Ela disse que sua principal atividade agora envolvia ensinar educação cívica para eleitores que foram mal informados por Trump e outros republicanos que deveriam saber mais. “Não sou ingênua quanto à educação necessária aqui”, disse Cheney. “Isso é perigoso. Não é complicado. Acho que Trump tem um plano. ”
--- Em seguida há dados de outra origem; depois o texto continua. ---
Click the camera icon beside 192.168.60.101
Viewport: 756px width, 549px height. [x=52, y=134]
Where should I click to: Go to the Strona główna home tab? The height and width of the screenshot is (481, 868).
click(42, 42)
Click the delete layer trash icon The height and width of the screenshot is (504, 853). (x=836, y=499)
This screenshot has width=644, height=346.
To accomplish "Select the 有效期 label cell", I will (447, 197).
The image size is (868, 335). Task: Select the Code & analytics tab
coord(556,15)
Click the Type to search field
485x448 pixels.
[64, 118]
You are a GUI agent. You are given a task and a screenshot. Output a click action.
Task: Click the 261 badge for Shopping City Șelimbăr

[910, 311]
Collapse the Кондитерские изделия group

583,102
O plano da Sra. Cheney tem sido objeto de considerável especulação. Embora ela tenha sido reeleita em 2020 por 44 pontos percentuais, ela enfrenta um caminho potencialmente traiçoeiro em 2022. Vários republicanos de Wyoming já anunciaram planos de lançar desafios primários contra Cheney, e sua corrida certamente estará entre as mais seguidas no país no próximo ano. Também fornecerá uma plataforma visível para sua campanha para garantir que Trump “nunca mais chegue perto do Salão Oval” – uma empresa que poderia incluir uma oferta primária de longo prazo contra ele em 2024.
Amigos dizem que, em determinado momento, os eventos – a saber, 6 de janeiro – transcenderam quaisquer preocupações políticas paroquiais para Cheney. “Talvez eu esteja sendo um pouco Pollyanna aqui, mas acho que Liz está jogando o jogo longo”, disse Matt Micheli, um advogado cheyenne e ex-presidente do Partido Republicano de Wyoming. A Sra. Cheney confirmou isso.
“Isso é algo que determina a natureza desta República daqui para frente”, disse ela. “Então, eu realmente não sei quanto tempo isso leva.”